• Le mystère de l'étang-aux-ormes. Page -222-

      Le mystère de l'étang-aux-ormes. Page -34-

    Ce matin là, après l’enterrement, en ouvrant le petit coffret d’ébène pour honorer la promesse faite quant à la volonté exprimée par sa tante de détruire ce qui s’y trouvait, Isabelle y avait trouvé des fleurs séchées, et la photographie d’un jeune homme d’une distinction et d’une séduction qui, obligatoirement, ne pouvait laisser, à l‘époque, sa jeune tante indifférente. C’était une lettre qui était, en partie, brûlée, mais non jetée. Isabelle ne songea même pas à lire ce qu’il restait de la lettre, mais elle en devinait le contenu, se souvenant de ce que son père lui avait dit en lui parlant de sa sœur et de cet homme, Norbert de Laplace, qu’elle avait dût aimer plus qu’elle-même, mais que lui, malgré les sentiments qu’il avait pour elle, n’avait pu se résoudre à prendre pour femme sa sœur Victoria à cause de sa difformité. Sa tante avait donc trouvé la lettre adressée à son frère, puisqu’elle lui avait avoué, qu’elle l’avait lu. Son déchirement fut tel que, se sentant rejetée à cause de son corps déformé, Elle se prit à haïr le monde, la société encore très puritaine, collé-montée, et assise sur des traditions qui se voulaient très à cheval sur les questions de descendances. La beauté primait chez la noblesse.
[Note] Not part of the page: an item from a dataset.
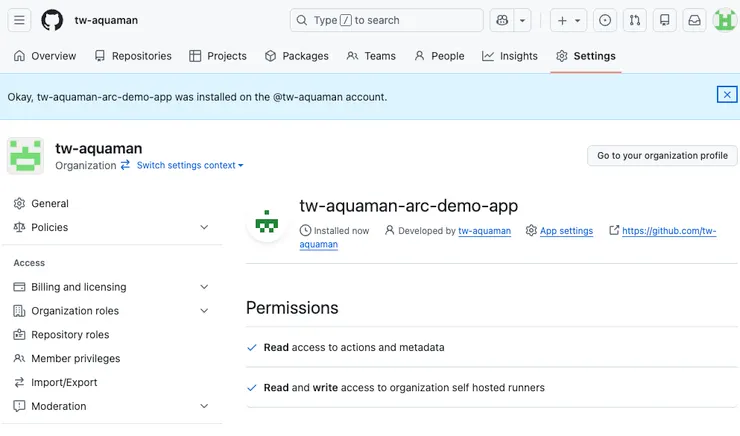This screenshot has height=436, width=740.
Task: Click Go to your organization profile
Action: [662, 156]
    La jeune comtesse Victoria de Rubens ne put accepter le dédain de cet homme qui avait choisi d’être conforme aux mœurs de l’époque, quitte à négliger l’amour qui lui portait. Sa tante Victoria s’enferma dans son chagrin et ne voulut plus rien à voir à faire avec le monde extérieur. Elle a souffert de cet amour contrarié, et c’est dans les plaintes de son violon qu’elle confiait le déchirement qu’elle ressentait.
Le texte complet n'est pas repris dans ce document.